From the feedback, I think trainees enjoyed the task. Clear instructions made this task work well, and trainees enjoyed being able to move themselves around breakout groups. This was perhaps more novel than usual, which may have sparked interest. Similarly, Meng et al. (2019) found that novel techniques in the pharmacy field led to improved learning and communication abilities, and improved academic performance.
Furthermore, the creativity was acknowledged in another section of the Menti feedback –“this was night and day compared to some of the other less creatively organised sessions” – which is in line with research about the importance of creativity in successful and effective teaching in higher education (Bidabadi et al., 2016).
Since this teaching, I have noticed how it has not been implemented with other teaching days. For my upcoming allocated teaching, I have mapped out remote teaching days where I can implement this strategy again.

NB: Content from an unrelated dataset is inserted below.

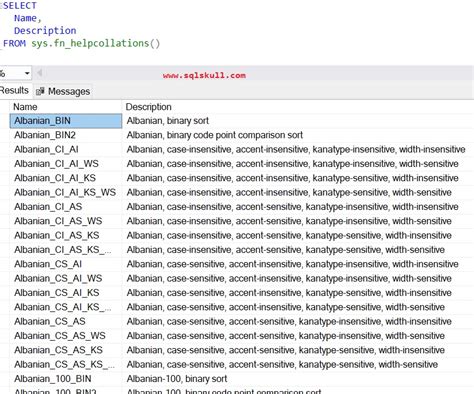Viewport: 474px width, 394px height.
Task: Select the Albanian_CI_AI_KS_WS cell
Action: [x=66, y=192]
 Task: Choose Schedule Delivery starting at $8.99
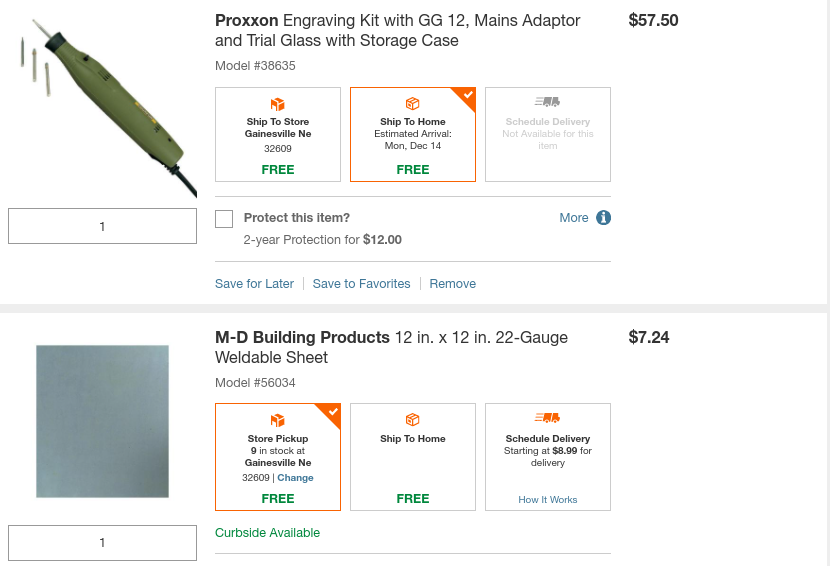point(547,451)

I plan to use the same format for structuring the activities and slides, with the added element of elicited feedback from trainees before the task about whether they feel they have enough time to complete it. I could also enter the different breakout groups and check that they feel they have finished.
I also hope that by disseminating this technique more widely and in more detail than previously – I shared it in the Charlie Waller Institute Teaching and Learning Significant Interest Group – more lecturers will feel able to implement this strategy and gain feedback on future changes to make.
Bidabadi, N. S., Isfahani, A. N., Rouhollahi, A., & Khalili, R. (2016). Effective teaching methods in higher education: requirements and barriers. Journal of Advances in Medical Education & Professionalism, 4(4), 170-178.
Francis, R., & Shannon, S. J. (2013). Engaging with blended learning to improve students’ learning outcomes. European Journal of Engineering Education, 38(4), 359-369.
Hassanien, A. (2006). Student experience of group work and group assessment in higher education. Journal of Teaching in Travel & Tourism, 6(1), 17-39.
Meng, X., Yang, L., Sun, H., Du, X., Yang, B., & Guo, H. (2019). Using a novel student-centered teaching method to improve pharmacy student learning. American Journal of Pharmaceutical Education, 83(2), 171-179.
O’Neill, G., & Short, A. (2023). Relevant, practical and connected to the real world: what higher education students say engages them in the curriculum. Irish Educational Studies, 1-18.